I mean, this has been a long stay. And now -- well, the day after tomorrow -- it's over. We're going home. I have been living at the hospital as sure as Maisie has been. I have been out and home a few times, but for the most part I have needed to be here. She's been in pain, afraid, in surgery, or in some kind of arrest or distress for nearly our whole stay. And when she wasn't sick, I was training to give Maisie injections, to suction, change, and monitor her trach, and to use all the new equipment that is in our home, waiting for Maisie.

Over the past few days Jeff and I were able to get the house ready for Maisie. She has been in the first floor bedroom and even though it's really a very small room, we decided that she should stay there. The stationary vent will sit by the bed along with the feeding pole. and above it is a little shelf for the apnea, pulse-ox, and heart rate monitors. She has a nice new storage hutch with lots of shelves and cabinets that we have moved all of her new medical stuff into. The emergency oxygen tank and cannula are tucked into her closet, and on the flat top of the hutch we set up a trach-care station with a place for her to sit/lie while her trach is taken care of. The only open floor space is the three-foot wide path down the middle of the room, but that's okay because her playing can be done in the living room.

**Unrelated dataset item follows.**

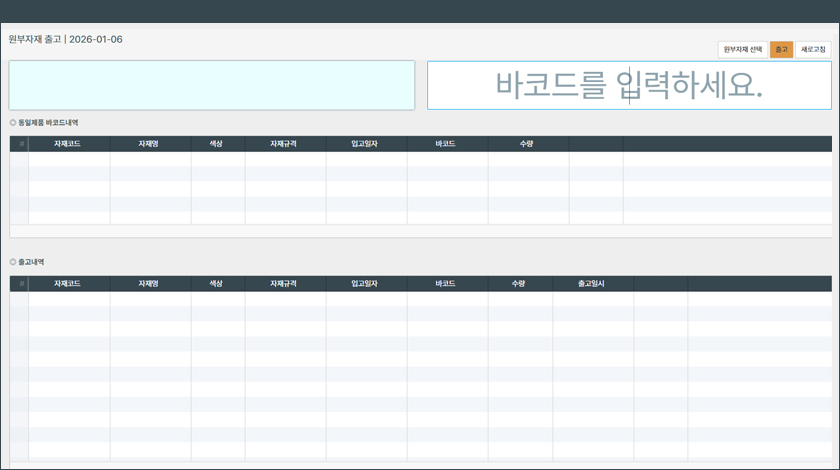Click 수량 header in 출고내역 table
The width and height of the screenshot is (840, 470).
pyautogui.click(x=519, y=284)
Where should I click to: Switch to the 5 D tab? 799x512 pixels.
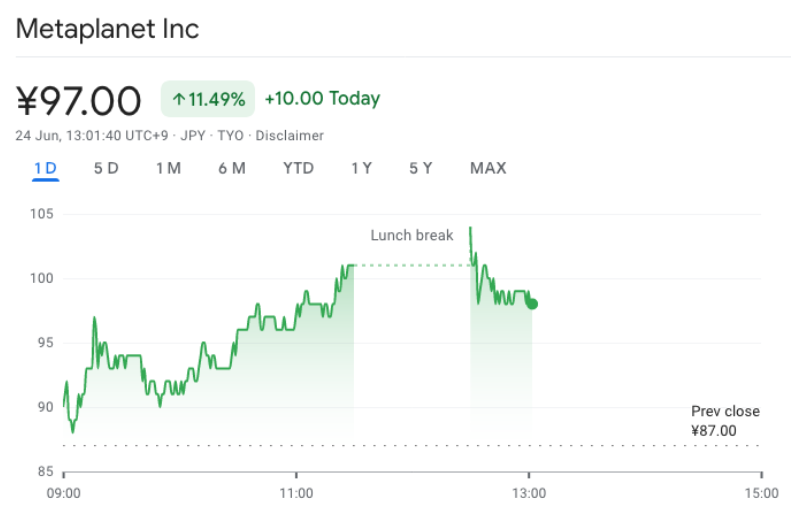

The great thing about having her vent downstairs is that her circuit (the tubing from the trach to the vent and back to the trach) can reach from the stationary vent almost anywhere in the kitchen, bathroom, and living room. This means that her stroller can remain pre-loaded with the portable vent and humidifier, the secondary apnea/heart rate/pulse ox monitors, and some emergency supplies and I don't have to pack up every time we want to go outside.

Most of her feeding equipment is in the kitchen. She will get her feeds while Jeff and I eat our meals, so that hopefully she makes the association between eating and the pump and the time and feeling full. Her physical therapy equipment is all in the living room, mostly put away and organized in the cabinets and shelves along the wall. Her stander and gait trainer are tucked behind the couch.

Maisie is coming home with a lot of support equipment, and there's a lot that I need to do. She is by no means "healthy." Aside from her regular g-tube feedings and physical therapy that were happening before the hospitalization, Maisie now has a huge list of daily/weekly/monthly needs.

Every day I will have to clean the trach site, and once a week the tube will have to be changed. The trach needs to be suctioned to get the mucous out (you and I would just cough secretions out, but this doesn't work with a trach.) She will receive daily HGH injections. Once every three weeks we will return to NJ Children's Hospital where Maisie will be weighed and measured precisely, and she will recieve IVIg. Once a week we'll go back for plasmapheresis.

The physical therapist will be by three times a week, but Maisie and I will do our own physical therapy every day -- besides an hour of stander time, she will be in the gait trainer for at least fifteen minutes every day, and she will have lots of little therapy activities throughout her day.

We have a long list of goals for Maisie, things we want to see her accomplish by her sixth birthday. I will blog more about that later, but right now I have discharge things to do!!